* YOUR GOAL: The lines to be set down run from the line containing "Where should I click to: Open Brad" through the final line of the data below; print them exactly and print nothing else.

[Records contained in a dataset]

- - - -

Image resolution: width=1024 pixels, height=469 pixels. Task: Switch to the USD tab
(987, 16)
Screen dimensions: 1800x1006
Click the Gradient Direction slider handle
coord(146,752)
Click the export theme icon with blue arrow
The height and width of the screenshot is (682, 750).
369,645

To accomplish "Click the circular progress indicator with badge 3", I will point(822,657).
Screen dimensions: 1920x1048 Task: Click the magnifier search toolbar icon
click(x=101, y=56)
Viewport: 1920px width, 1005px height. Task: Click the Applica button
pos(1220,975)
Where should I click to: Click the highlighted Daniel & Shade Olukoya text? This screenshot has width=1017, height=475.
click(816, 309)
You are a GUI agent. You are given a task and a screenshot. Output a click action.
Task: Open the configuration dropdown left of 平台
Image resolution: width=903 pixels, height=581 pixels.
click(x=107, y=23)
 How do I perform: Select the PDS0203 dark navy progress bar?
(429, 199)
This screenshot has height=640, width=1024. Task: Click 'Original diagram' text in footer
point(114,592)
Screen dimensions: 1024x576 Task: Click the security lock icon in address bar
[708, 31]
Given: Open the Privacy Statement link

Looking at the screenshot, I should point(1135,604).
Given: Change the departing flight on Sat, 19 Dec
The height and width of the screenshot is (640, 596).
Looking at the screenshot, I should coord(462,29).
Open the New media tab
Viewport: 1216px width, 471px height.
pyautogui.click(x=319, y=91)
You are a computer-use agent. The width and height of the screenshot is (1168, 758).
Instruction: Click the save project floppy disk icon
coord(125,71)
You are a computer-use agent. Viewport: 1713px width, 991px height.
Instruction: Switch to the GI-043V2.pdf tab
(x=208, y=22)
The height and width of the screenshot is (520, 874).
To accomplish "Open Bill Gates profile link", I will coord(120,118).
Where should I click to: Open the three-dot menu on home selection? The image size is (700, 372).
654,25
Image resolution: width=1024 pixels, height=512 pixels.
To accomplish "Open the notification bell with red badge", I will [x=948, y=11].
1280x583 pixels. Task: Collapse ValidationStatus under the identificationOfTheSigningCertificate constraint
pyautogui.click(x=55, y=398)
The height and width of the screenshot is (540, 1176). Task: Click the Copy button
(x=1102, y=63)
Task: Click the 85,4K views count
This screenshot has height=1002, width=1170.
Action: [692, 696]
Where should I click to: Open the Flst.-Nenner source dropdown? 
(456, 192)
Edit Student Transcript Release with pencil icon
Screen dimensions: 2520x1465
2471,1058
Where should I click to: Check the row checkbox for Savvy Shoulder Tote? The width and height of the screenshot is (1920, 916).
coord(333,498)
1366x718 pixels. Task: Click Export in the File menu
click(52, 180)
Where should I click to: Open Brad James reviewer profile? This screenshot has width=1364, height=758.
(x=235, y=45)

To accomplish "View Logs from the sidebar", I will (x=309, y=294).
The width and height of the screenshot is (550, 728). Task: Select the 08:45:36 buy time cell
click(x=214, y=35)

- - - -

* RESPONSE TO THIS TASK:
Where should I click to: Open Brad James reviewer profile? This screenshot has width=1364, height=758.
(x=235, y=45)

To accomplish "View Logs from the sidebar", I will (x=309, y=294).
The width and height of the screenshot is (550, 728). Task: Select the 08:45:36 buy time cell
click(x=214, y=35)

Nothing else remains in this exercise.